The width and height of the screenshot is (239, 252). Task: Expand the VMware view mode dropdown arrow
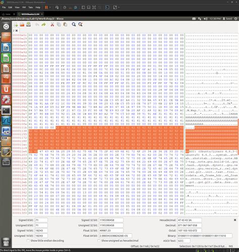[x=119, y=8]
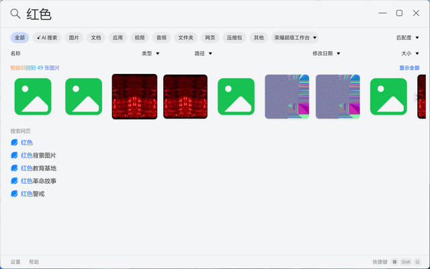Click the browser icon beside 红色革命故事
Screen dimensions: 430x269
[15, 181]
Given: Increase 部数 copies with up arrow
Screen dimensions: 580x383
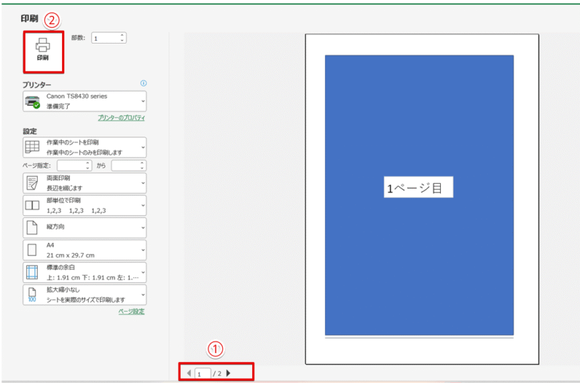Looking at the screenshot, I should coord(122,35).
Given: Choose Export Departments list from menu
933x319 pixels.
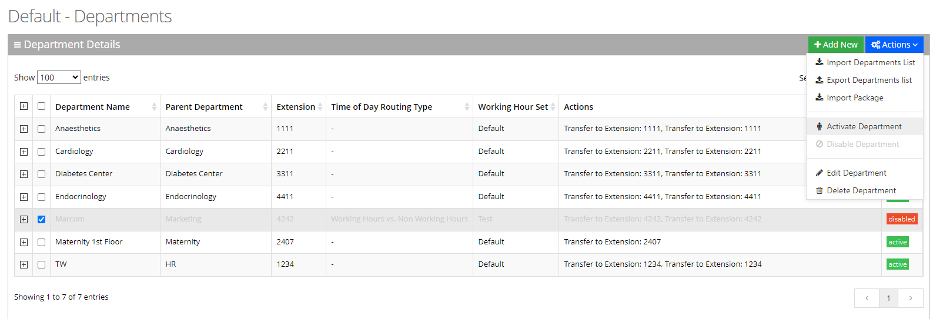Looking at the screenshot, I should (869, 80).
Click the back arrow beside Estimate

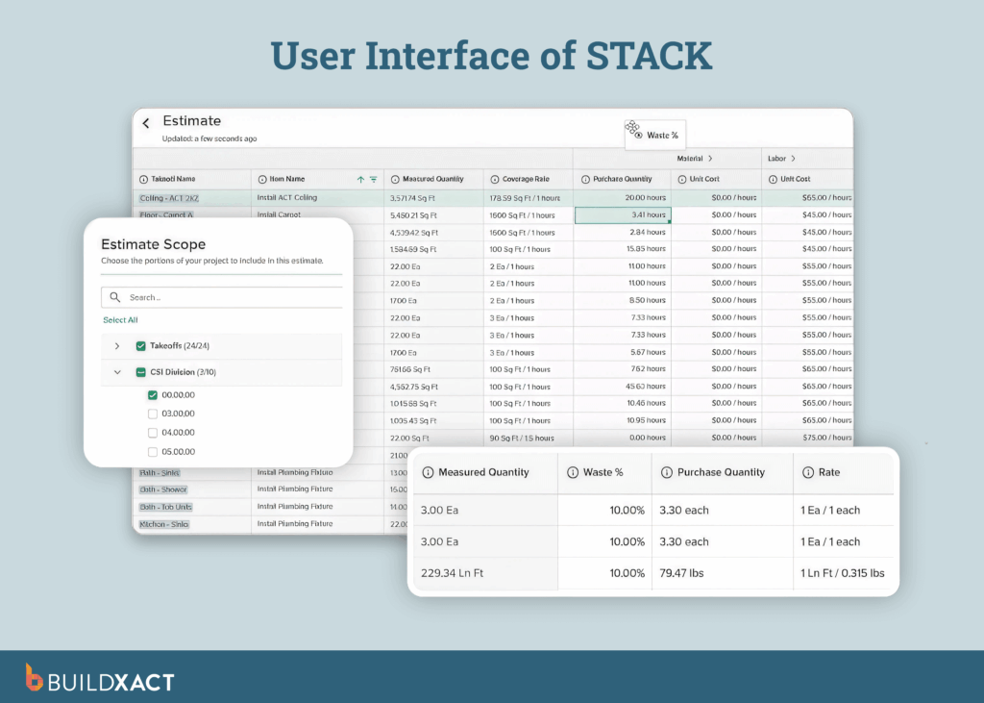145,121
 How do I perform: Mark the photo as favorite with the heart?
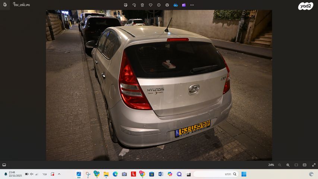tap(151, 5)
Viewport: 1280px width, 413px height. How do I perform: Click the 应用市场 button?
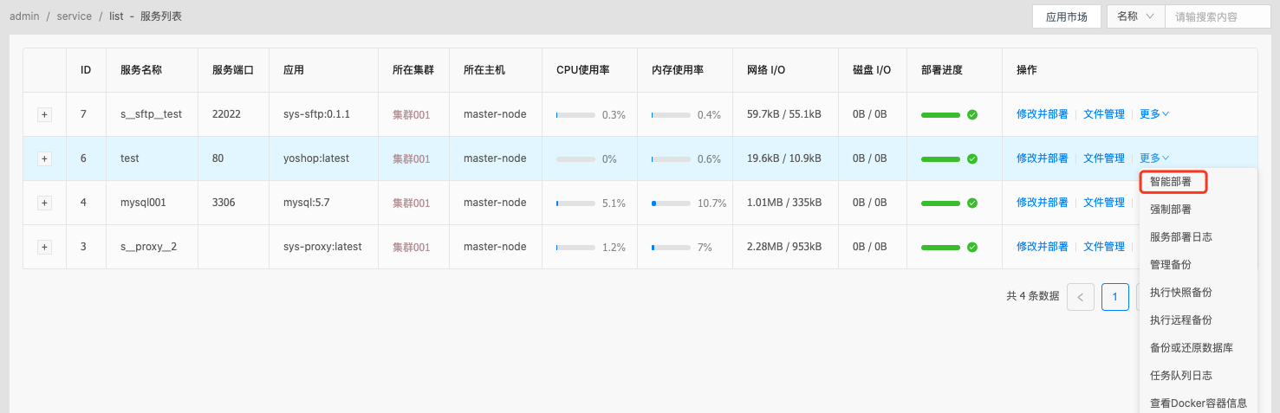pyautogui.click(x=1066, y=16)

○ ○ ○ ○ ○ ○ ○

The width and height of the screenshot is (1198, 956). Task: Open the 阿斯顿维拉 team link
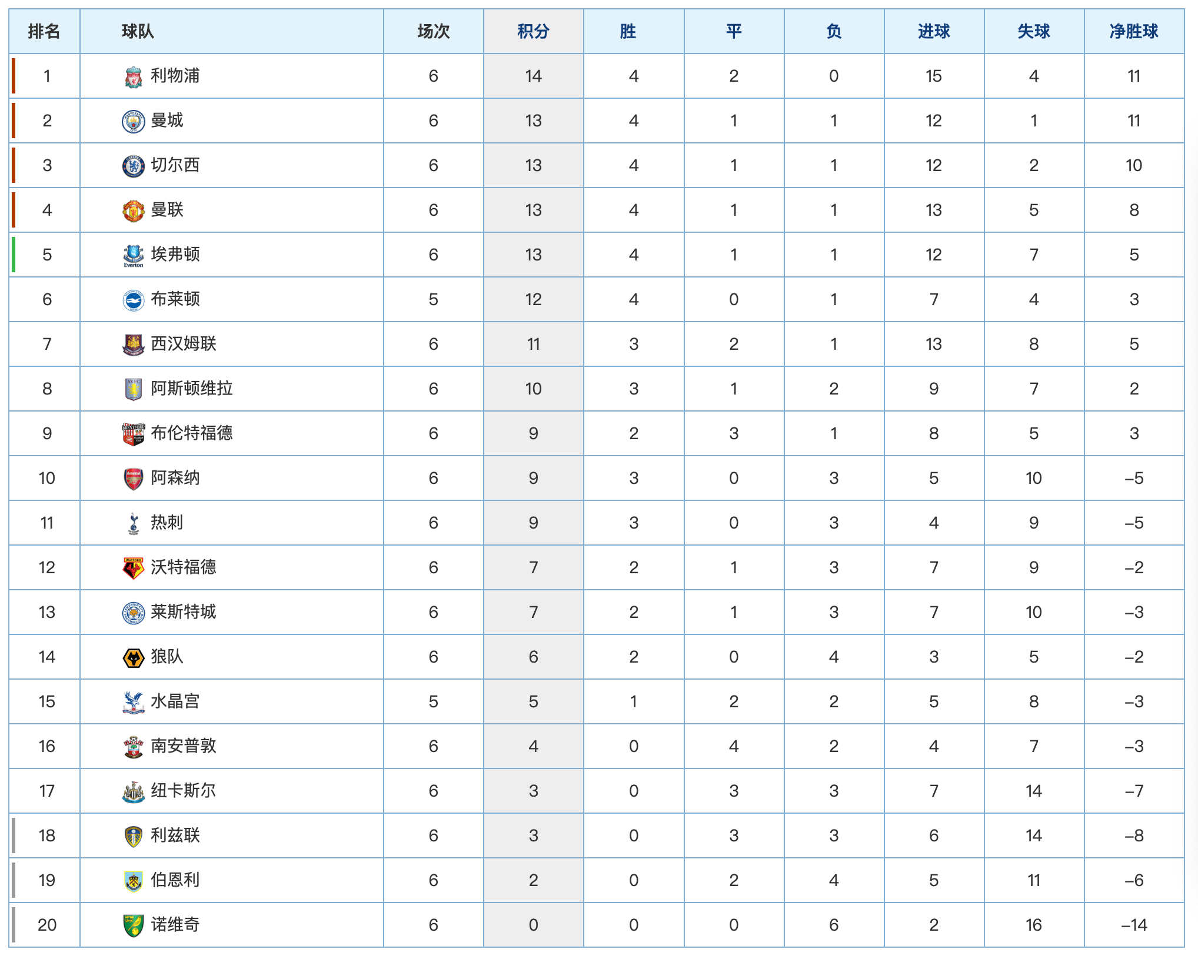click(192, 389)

○ ○ ○ ○ ○ ○ ○

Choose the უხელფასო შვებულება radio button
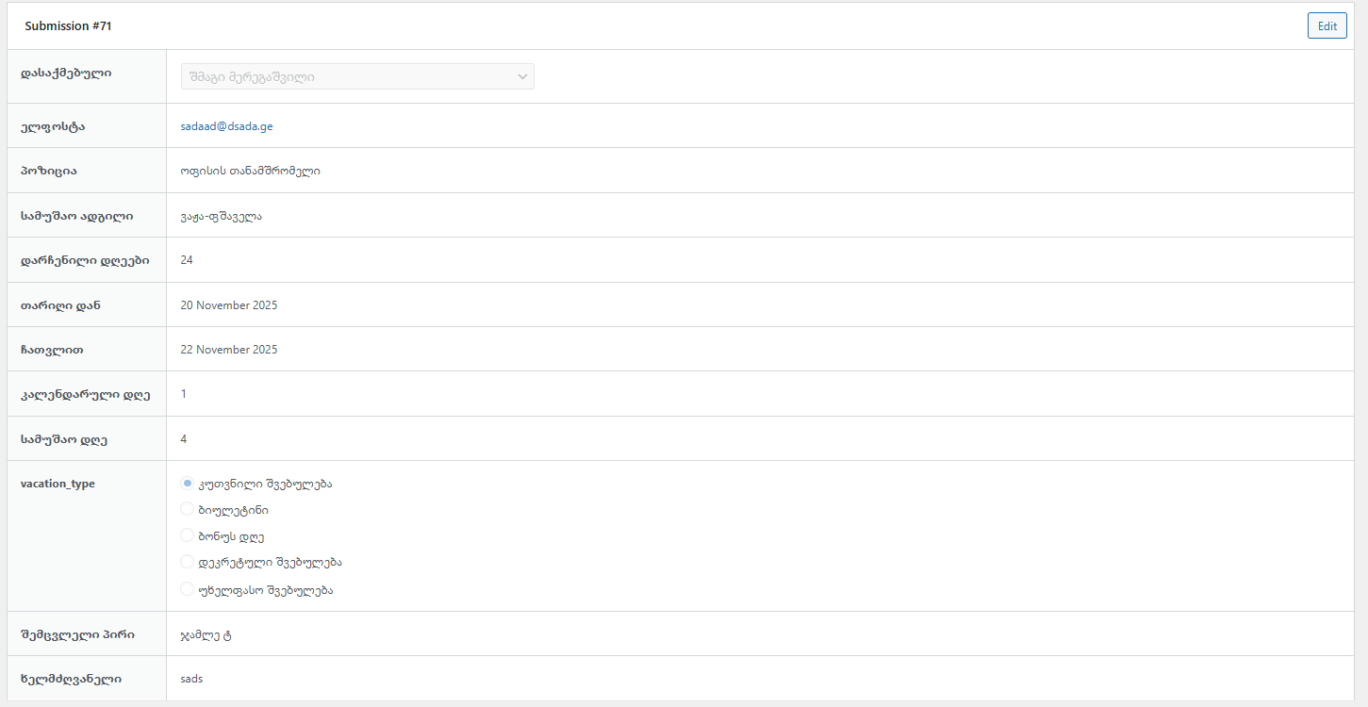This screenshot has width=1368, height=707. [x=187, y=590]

○ ○ ○ ○ ○ ○ ○

-- WORK TO COMPLETE --
Copy out each line of the records where the string "Given" appears.

-- EXPECTED ANSWER --
Given: Increase 部数 copies with up arrow
Given: Choose Export Departments list from menu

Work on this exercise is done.